“Ideas are easy. Execution is everything in Measure what Matters.”
―In John Doerr’s “Measure what Matters”
John Doerr, who founded the Objective Key Results, a performance management method widely used in Silicon Valley, said that ideas were just the start. Ideas, no matter how brilliant they are, are difficult to execute to the commercialization stage.
Apple paved the way for the fourth industrial revolution with ideas to use finger touch to control devices. If the idea had been suggested by an individual, the outcome might have been very different. The idea could be commercialized due to Apple’s years of accumulated technology and knowledge. Most great ideas, unlike those that fade away in the initial stage, are born from knowledge fusion. Perhaps ideas are more of outcomes rather than starts. This shows why it is just as important to reinforce capabilities, just as encouraging good ideas.
Computer (coding) and mathematical skills are key in the data era. Many view coding skills as vital, but mathematical skills are viewed as owned by a limited few. However, math is key in the world of data. Matrix, differential, probability, and other mathematical concepts form the basis of Artificial Intelligence.

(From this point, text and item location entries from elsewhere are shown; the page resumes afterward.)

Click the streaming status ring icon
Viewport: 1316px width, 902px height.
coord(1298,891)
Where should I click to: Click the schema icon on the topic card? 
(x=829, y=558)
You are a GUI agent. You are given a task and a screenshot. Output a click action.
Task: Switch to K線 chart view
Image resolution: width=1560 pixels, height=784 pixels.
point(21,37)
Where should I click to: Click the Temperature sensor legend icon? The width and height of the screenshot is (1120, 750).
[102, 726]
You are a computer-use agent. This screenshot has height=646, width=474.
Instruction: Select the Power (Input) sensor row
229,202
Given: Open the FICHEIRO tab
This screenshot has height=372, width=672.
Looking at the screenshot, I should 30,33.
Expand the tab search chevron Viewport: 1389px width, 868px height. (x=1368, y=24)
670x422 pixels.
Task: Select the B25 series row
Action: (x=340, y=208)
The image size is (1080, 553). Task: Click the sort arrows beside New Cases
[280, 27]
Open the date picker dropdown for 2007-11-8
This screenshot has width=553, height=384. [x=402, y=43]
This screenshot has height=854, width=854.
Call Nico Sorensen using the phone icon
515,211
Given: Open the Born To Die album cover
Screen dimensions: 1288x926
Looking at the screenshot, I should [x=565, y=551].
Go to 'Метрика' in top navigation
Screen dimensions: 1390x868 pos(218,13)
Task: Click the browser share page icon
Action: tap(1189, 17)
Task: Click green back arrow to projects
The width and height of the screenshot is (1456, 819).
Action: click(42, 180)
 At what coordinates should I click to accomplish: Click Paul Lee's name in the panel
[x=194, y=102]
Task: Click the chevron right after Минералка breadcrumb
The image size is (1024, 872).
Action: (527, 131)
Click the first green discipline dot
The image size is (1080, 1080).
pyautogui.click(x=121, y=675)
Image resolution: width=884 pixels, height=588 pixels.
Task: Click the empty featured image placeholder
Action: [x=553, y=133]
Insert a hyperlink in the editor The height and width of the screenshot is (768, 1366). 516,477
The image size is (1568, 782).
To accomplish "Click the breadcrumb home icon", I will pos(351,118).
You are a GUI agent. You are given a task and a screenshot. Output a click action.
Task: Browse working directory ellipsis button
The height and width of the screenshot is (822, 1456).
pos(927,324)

How mathematical concepts are put into use is important in economic fields. Thus we need to redesign our math curriculums at school, reducing the curriculums to function, geometry, matrix, probability, for better efficiency. We also need to put more focus on explaining basic concepts rather than in complex formula. The government encourages start-ups as means to overcome youth unemployment, but less than 30% of new businesses make it past five years. I had pursued studies of liberal arts, giving up on mathematical ambitions during school, but recently taken on AI studies because I was drawn into its appeal. I strongly encourage young entrepreneurs to take early interest in mathematical studies which will help them understand and utilize AI skills needed for the future.